The brief appearance of fragile and ephemeral blossoms at this time of year has an association with transience, serving as a reminder of the impermanence of life which aligns with Japanese Buddhist traditions. In Japanese Kaika refers to the emergence of the first blooms and Mankai is the time of peak bloom. Last year I experimented with nature printing blossoms, and I was eager to try some more this season. This month I have completed an artwork made with blossoms, erlicheer and spring foliage which I am looking forward to seeing exhibited.
Unfortunately some art projects I had planned have been disrupted by the second lockdown, but I’m hoping to get a few more spring flower paintings completed before the blossoms give way to new greenery. Nature printing with blossoms is a lesson in patience – one must wait a year until the next chance to work with these beautiful and luminous flowers.
My artwork for my Patreon supporters this month was nature printed with a combination of spring blossoms, magnolia, viburnum, lavender and geraniums all from my local streets and garden. During difficult times the arrival of spring is more welcome than ever. The artworks I am making reflect the experience of taking local walks and noticing the changes in nature as spring approaches. This A4 size artwork is available as a digital download from my Patreon page. Patreon is a subscription service for creators, with subscriptions starting from just US$1 per month. I do one painting a month just for my Patreon supporters and give them other rewards over the year. It is a fantastic way for people to support creators that they like and to help them keep on making art, music and other wonderful creations! One of the really cool things about Patreon is that creators can also support each other.
Magnolias are a new ingredient in my nature printed artworks, and it has been really wonderful to see the stellata magnolia that was our living Christmas tree starting to bloom in the garden this month. I’m looking forward to experimenting with nature prints from the flowers and using the blooms from this magnolia in floral creations when the tree is more mature. Once again, a lesson in patience as the tree was covered in green leaves at Christmas and is only now producing beautiful flowers.

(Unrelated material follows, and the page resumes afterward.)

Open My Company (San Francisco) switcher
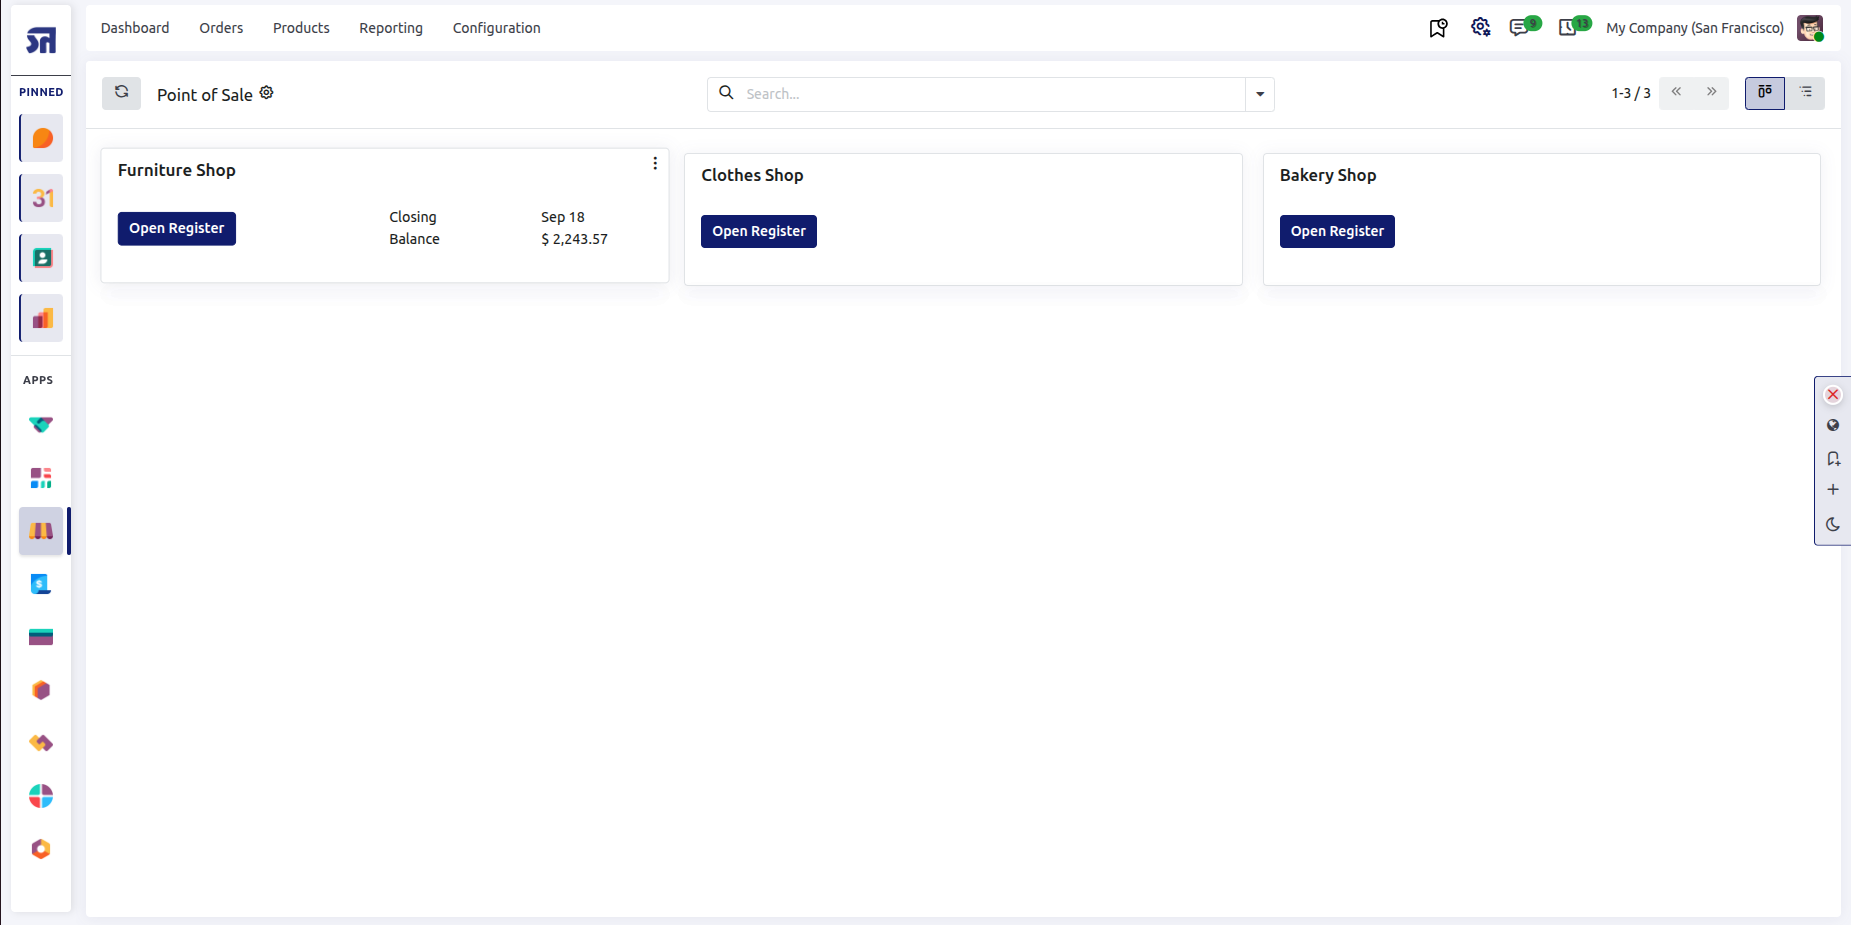This screenshot has width=1851, height=925. coord(1695,28)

During this second lockdown I have been really thankful for the lovely street trees and flowers in my neighbourhood. Some are planted by the council and others are the result of people planting their own choice of flowers and trees on the berms outside their houses. Since the council has stopped mowing these sidewalk berms there has been an increase “no-mow” berms planted with various low growing shrubs and plants. These are much more biodiverse and interesting than the standard mown grassed berm.
During this time of uncertainty and setbacks, art made with plants continues to occupy and inspire me. It is a privilege to keep making art, even if the work has to be squeezed into small pockets of time carved out from other responsibilities. I am looking forward to celebrating the wonderful gifts of nature in more artworks over the spring months.